# The "F" Word



## Kirk (Mar 19, 2003)

We all know that it isn't polite to use the "F" word! There are only
ten times in history the "F" word has been acceptable for use: 

10. "What the f___ was that?" - Mayor Of Hiroshima, 1945 

9. "Look at all them f___ing Indians!" - Custer, 1877 

8. "Any f___ing idiot could understand that." Einstein, 1938 

7. "It does so f___ing look like her!" - Picasso, 1926 

6. "How the f___ did you work that out?" - Pythagorus, 126 BC 

5. "You want WHAT on the f___ing ceiling?" - Michelangelo, 1566 

4."Where the f___ are we?" - Amelia Earhart, 1937 

3. "Scattered f___ing showers....My ***!" - Noah, 4314 BC 

2. "Aw c'mon. Who the f___'s going to find out?"- Bill Clinton, 1999 

And number 1 . . . 

1. "Sheesh, I didn't think they'd get this f___ing mad." - Osama bin Laden, 2001


----------



## D_Brady (Mar 19, 2003)

Thats to F____ing  cool, nice job.


----------



## rachel (Mar 19, 2003)

My daughter just did a book report on Amelia Earhardt.

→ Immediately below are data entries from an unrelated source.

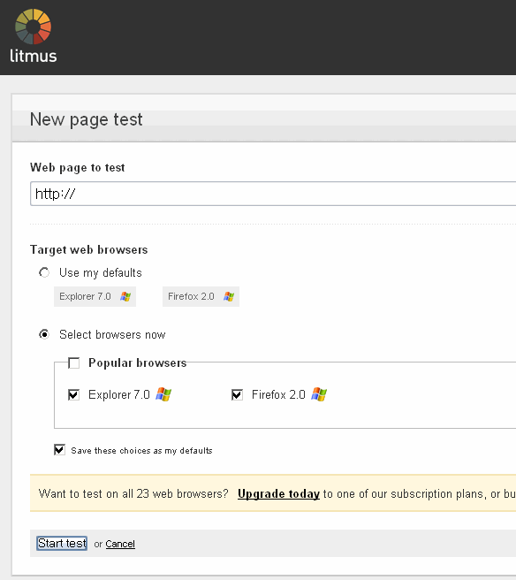The width and height of the screenshot is (516, 580).
Task: Focus the Web page to test URL field
Action: coord(273,194)
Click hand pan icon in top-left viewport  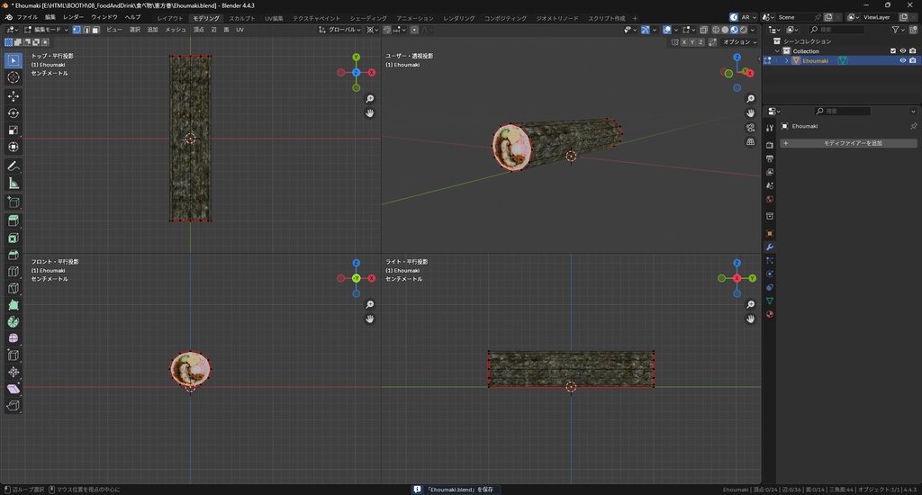pyautogui.click(x=370, y=113)
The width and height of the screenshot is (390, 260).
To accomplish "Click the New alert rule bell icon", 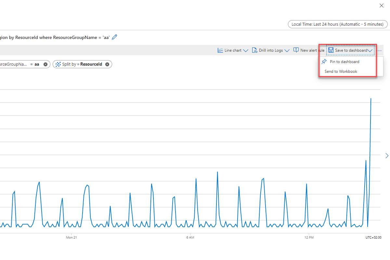I will (296, 50).
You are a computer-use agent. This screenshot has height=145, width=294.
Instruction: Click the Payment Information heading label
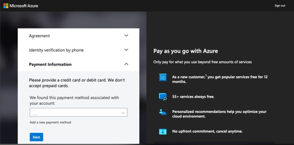pos(50,64)
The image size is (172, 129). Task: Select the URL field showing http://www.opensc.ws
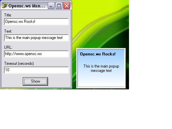click(x=36, y=54)
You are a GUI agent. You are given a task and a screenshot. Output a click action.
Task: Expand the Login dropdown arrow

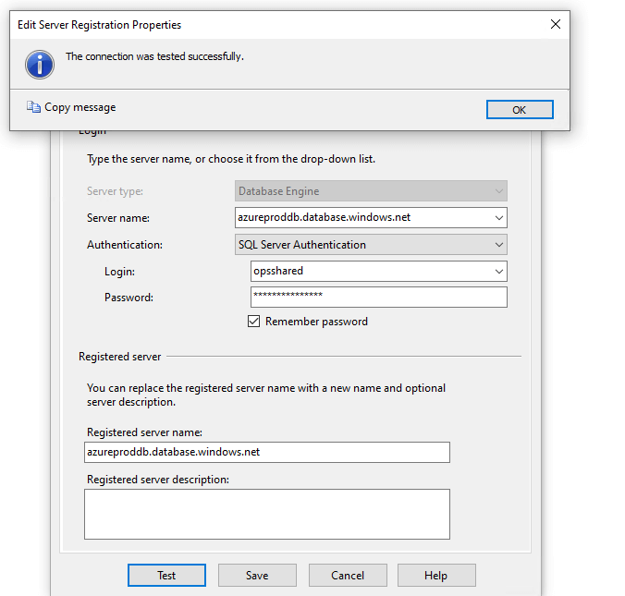tap(499, 272)

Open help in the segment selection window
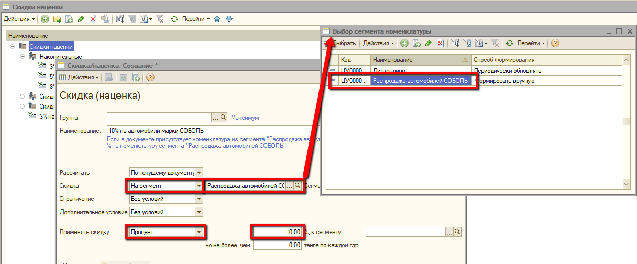(x=555, y=43)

That's too funny.


----------



## Master of Blades (Mar 19, 2003)

> _Originally posted by Kirk _
> *
> 
> 1. "Sheesh, I didn't think they'd get this f___ing mad." - Osama bin Laden, 2001 *



HAHAHAHAHAHAHAHAHAHAHA :rofl:


----------



## Jill666 (Mar 20, 2003)

once again, too f___king funny!

:lol: :lol: :lol:


----------



## arnisador (Mar 20, 2003)

We've edited out one post.

-Arnisador
-MT Admin-


----------